HV_A = ((x_in / 8) + 1.25) * 56
HV_B = 140 - (((x_in / 8) + 1.25) * 56)
HV_C = ((y_in / 8) + 1.25) * 56
HV_D = 140 - (((y_in / 8) + 1.25) * 56)

Answer 1

So, the conversion from rectangular coordinates to angles is really just a bunch of trigonometric functions; that's not hard to do on paper (if your mirror is x meters from the wall, and you want to light up a point y meters right of the perpendicular, that angle is arcsin(y/x); do a drawing to clarify for yourself).

But:

Your approach isn't great. The mirror is an object with a mass and thus, hysteresis. Accelerating and breaking it is complicated, takes time and energy.

Your laser on the other hand can nearly arbitrarily fast be pulsed.

So, assuming you have one voice coil to deflect the mirror in vertical direction, and one in horizontal:

• Let the mirror do a full row scan as one continuous swipe. It's very possible that the easiest way of doing so is a simple current DAC, which you also find in cameras to control optical elements (stabilizers, autofocus), for example the AD5398A.
• Then, advance one row with the other coil, and do the swipe (hint: might be clever to do it in the opposite direction)
• all the while, you turn on your laser at the right time instants – not at inidividual "discrete" angles, but based on knowing that mirror travels continuously, at the right time.

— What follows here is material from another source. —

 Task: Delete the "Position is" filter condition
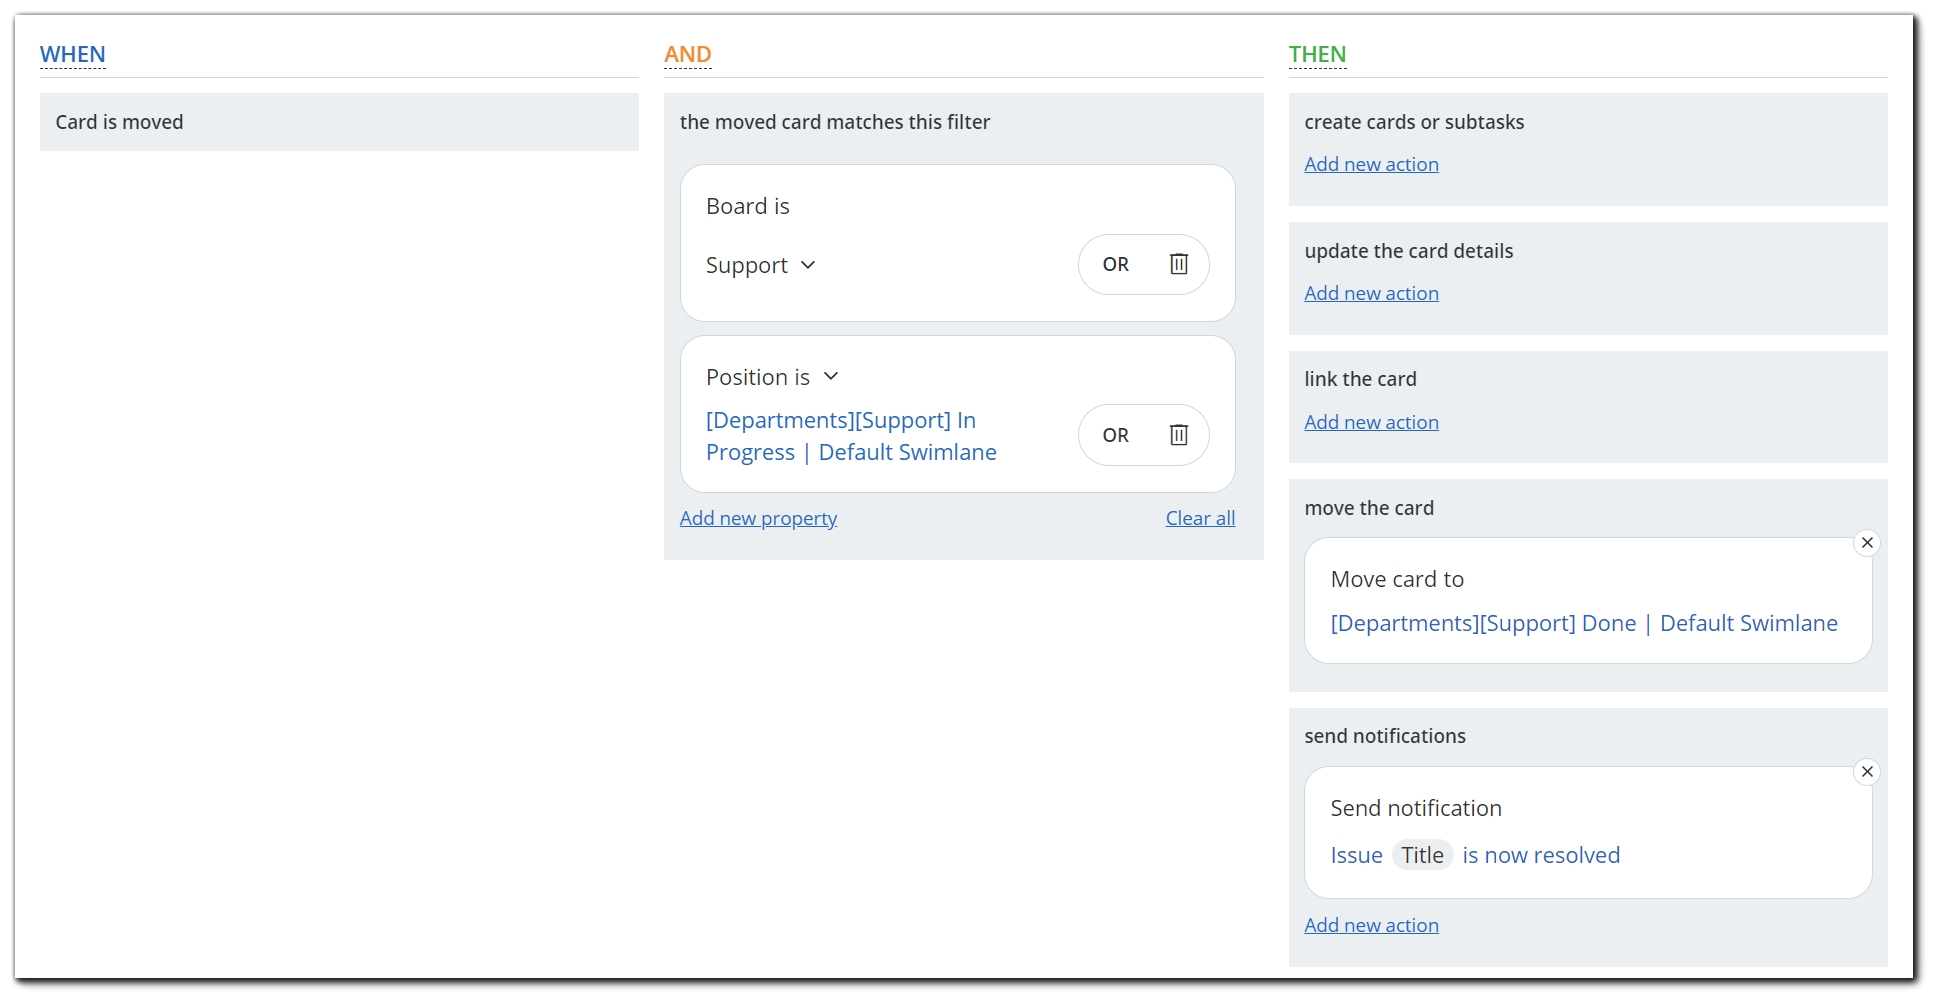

That gives you a simple three-DAC system: One DAC for row slides, one DAC to define the vertical deflection, and one fast DAC for the laser. Your horizontal resolution is only defined by how quickly you can control the laser, your vertical by how many individual rows you can do.

Answer 2

question is how to go from pixel -> voltages for the DAC.

Short answer: You don't!

In a raster scanning system, the voltages are fixed ahead of time by the area of the raster scan. For example, if 1 volt input causes your mirror to deflect 1 degree on each axis, and you want to do a +/-1 degree image, you would start at [-1, -1] then [-1,-.999], then [-1,-.998] ... [-1,+1]. At that point you have finished one fast axis line and go to the next. Usually you do a so-called "triangle" scan, which just means you now turn around and scan the next line backwards: [-0.999,+1], [-0.999,+.0999], ... When you get to the end of the last line, you have finished your image, and you loop around back to the start and draw the next frame.

Usually this is implemented by loading a circular buffer into your DAC that just continuously feeds however many voltages are necessary to draw one frame. You can also significantly subsample your data since your mirror will have a lot of inertia and doesn't actually need to have the voltage updated for each pixel.